Morton博士と同僚らはNCIのSEER癌登録からのデータを利用して、1975年から2008年に癌と診断された42万6千人以上の成人と、初回治療として化学療法を受けた患者を評価した。患者の中で、801人がその後にAMLを発症したことを同定した。SEER癌登録からのデータのため、個々の患者を治療した薬剤を特定する情報は存在しない。

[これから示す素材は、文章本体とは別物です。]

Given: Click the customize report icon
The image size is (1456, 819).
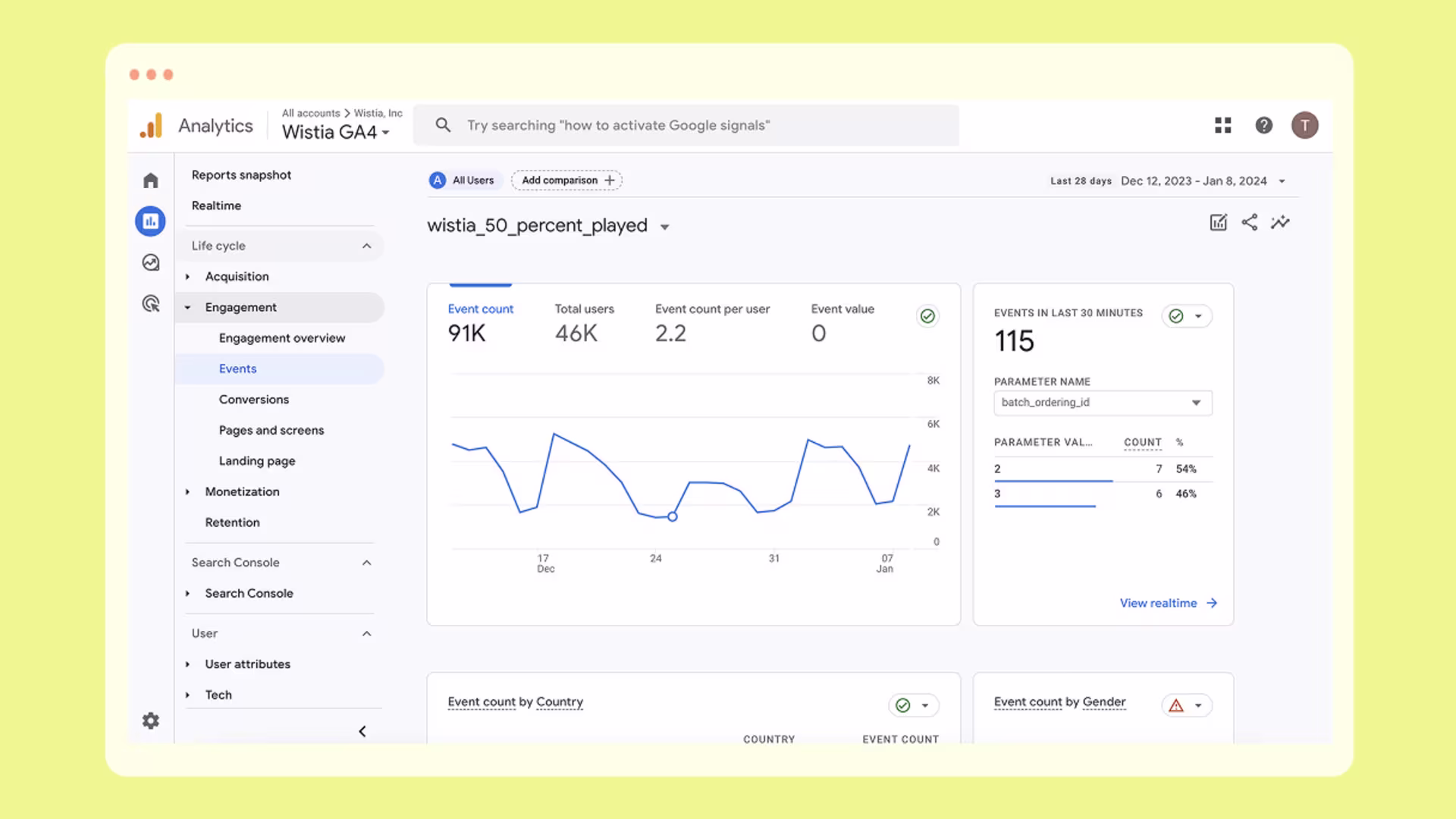Looking at the screenshot, I should (x=1217, y=222).
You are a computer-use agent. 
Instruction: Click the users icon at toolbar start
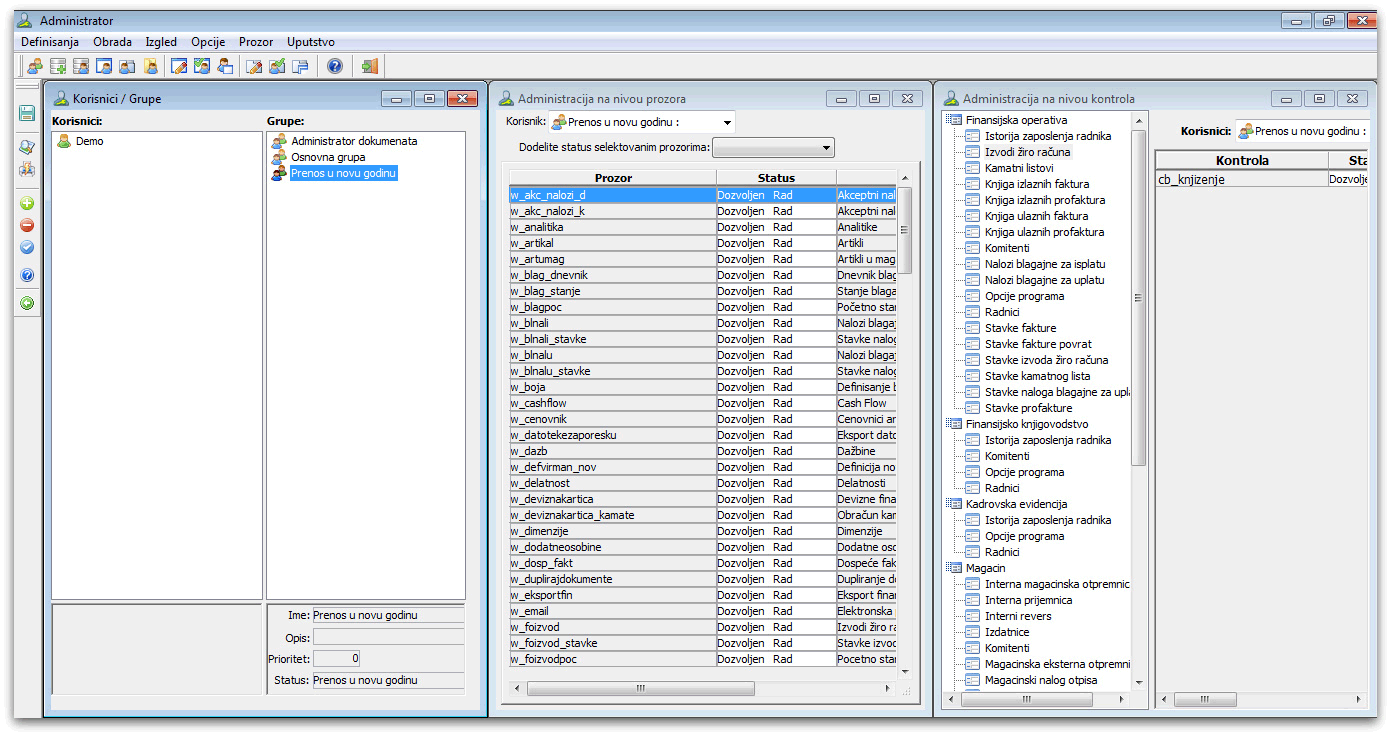tap(35, 66)
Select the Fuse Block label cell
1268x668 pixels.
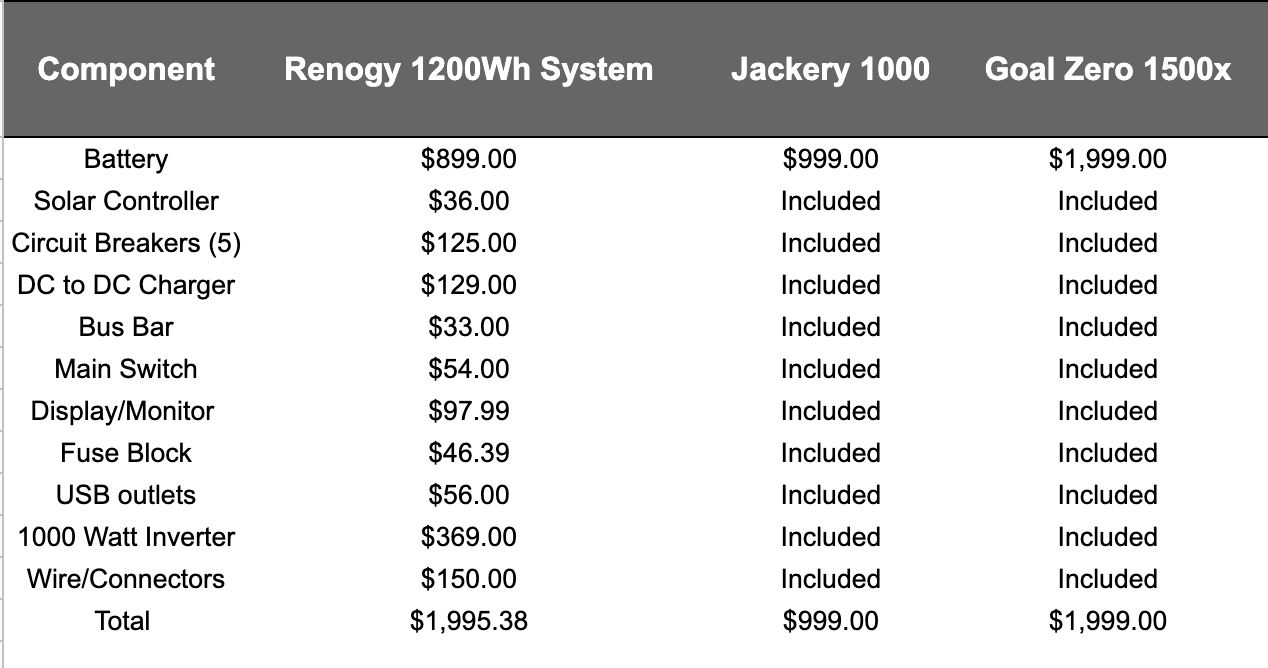click(126, 453)
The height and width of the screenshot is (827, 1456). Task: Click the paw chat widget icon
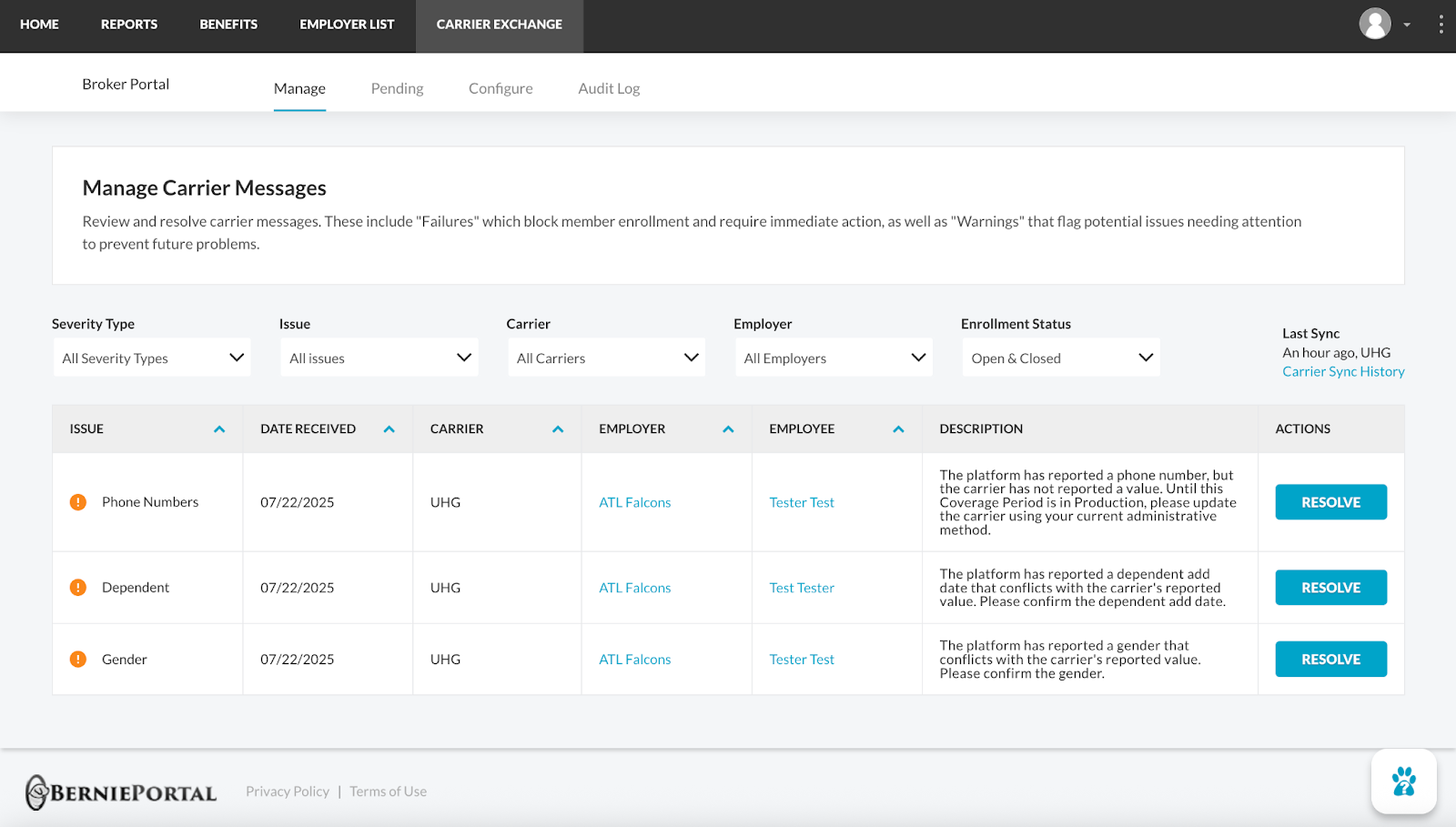click(1403, 782)
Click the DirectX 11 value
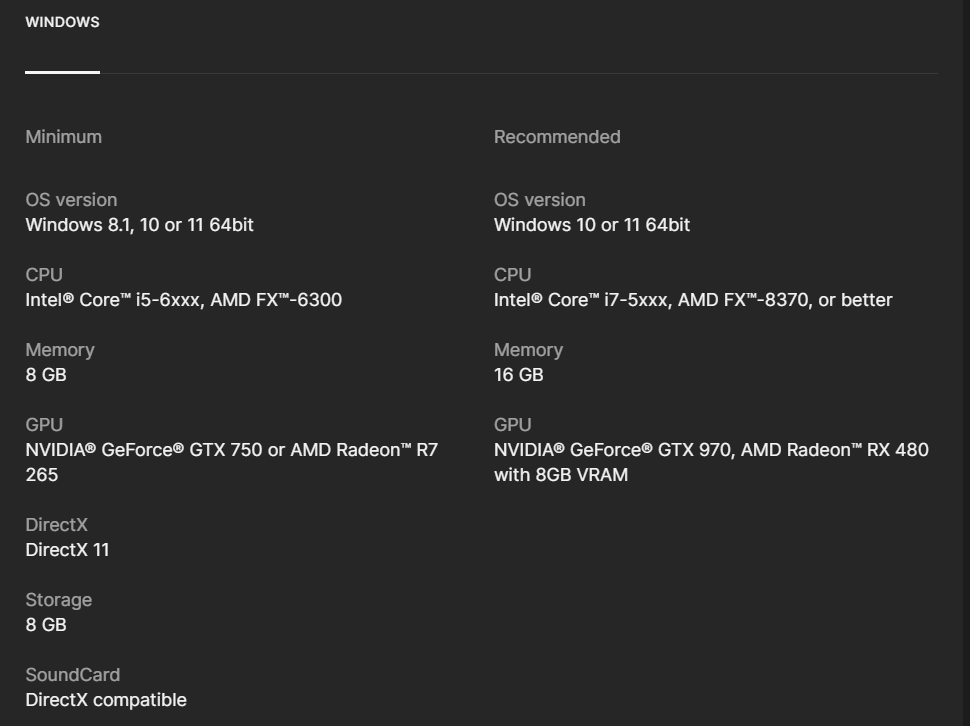 (x=67, y=550)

この研究独自の特徴は、現在の治療年代(2001~2008年)に化学療法を受けた多くの患者の白血病リスクを評価できたことである。

研究者らは、「最も治療に関連した白血病リスクが最も高い患者集団、とくに良好な生存可能性の癌患者にとっての白血病リスクを確認できたことは重要であり、再び病になることを防ぐために可能な限りの努力を行うことができる。この研究で得られなかった、特定の化学療法剤に関連したリスクについての情報を集める研究が今後必要である」と述べた。

「さらに、治療に関連した白血病になりやすい患者の遺伝子感受性を評価することは興味深い」とMorton博士は付け加えた。「治療の結果、ある種の遺伝的特徴をもつ患者が二次的な癌になりやすくなるのなら、臨床医は確立された化学療法の恩恵に対抗する白血病のリスクをより正確に検討することができる」と言った。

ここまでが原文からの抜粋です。